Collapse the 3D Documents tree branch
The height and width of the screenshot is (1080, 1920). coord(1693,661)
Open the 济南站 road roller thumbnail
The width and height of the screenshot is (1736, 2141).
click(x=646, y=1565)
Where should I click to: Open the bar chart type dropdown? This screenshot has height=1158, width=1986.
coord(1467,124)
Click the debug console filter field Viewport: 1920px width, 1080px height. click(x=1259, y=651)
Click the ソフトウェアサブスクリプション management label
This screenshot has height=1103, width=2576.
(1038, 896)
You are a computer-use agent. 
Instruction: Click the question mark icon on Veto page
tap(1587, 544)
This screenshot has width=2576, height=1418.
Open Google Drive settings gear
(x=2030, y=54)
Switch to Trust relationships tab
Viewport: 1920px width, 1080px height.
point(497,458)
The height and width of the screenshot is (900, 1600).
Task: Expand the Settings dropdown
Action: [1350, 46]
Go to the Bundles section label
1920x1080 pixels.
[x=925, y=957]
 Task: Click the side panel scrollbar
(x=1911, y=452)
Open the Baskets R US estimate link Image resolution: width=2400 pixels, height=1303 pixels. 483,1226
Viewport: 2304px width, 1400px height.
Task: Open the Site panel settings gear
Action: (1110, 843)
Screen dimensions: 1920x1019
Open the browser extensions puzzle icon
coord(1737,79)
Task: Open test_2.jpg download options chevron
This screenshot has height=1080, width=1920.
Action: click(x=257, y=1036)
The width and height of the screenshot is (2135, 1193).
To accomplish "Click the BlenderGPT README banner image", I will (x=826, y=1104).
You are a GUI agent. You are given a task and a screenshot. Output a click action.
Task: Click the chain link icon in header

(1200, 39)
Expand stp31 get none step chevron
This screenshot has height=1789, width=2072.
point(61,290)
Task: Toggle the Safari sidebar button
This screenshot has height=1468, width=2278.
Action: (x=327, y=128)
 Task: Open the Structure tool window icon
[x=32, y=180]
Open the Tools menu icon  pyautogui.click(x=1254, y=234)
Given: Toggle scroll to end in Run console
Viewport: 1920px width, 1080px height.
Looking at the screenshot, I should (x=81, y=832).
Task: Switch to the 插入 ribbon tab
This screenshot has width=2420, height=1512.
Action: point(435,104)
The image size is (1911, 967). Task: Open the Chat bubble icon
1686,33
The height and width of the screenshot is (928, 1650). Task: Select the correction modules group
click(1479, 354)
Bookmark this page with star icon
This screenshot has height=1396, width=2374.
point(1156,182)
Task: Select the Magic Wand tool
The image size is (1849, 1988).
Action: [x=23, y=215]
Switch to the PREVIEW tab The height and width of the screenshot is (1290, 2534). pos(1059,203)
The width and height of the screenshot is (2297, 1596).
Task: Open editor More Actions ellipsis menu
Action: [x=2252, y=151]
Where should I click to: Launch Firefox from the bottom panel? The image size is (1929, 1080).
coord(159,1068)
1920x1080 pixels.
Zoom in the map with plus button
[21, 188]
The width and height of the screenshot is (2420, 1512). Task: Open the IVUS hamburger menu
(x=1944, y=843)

What to work on: The answer should be one number, the count of lines above that contain "chevron".

Solved problem: 2